#### [Goal of the exercise]
Please rewrite the records between the line holding "Click the Process Payments button" and the line holding "Image resolution: width=800", inclusive, as a two-column CSV with the header input,output. Give one row for each record, with its text and its answer each in a single quoted field and any line breaks turned into spaces.

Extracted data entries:
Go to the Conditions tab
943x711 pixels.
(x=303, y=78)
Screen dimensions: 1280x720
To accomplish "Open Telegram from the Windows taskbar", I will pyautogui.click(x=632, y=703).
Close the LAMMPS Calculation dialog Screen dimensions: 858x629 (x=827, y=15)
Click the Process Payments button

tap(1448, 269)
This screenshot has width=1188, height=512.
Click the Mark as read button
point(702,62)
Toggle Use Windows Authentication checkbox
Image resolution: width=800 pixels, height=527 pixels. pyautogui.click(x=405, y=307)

* * *

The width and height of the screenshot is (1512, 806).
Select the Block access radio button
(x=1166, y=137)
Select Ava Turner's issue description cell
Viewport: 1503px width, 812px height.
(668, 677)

#### [Result of this exercise]
input,output
"Click the Process Payments button","tap(1448, 269)"
"This screenshot has width=1188, height=512. Click the Mark as read button","point(702,62)"
"Toggle Use Windows Authentication checkbox","Image resolution: width=800 pixels, height=527 pixels. pyautogui.click(x=405, y=307)"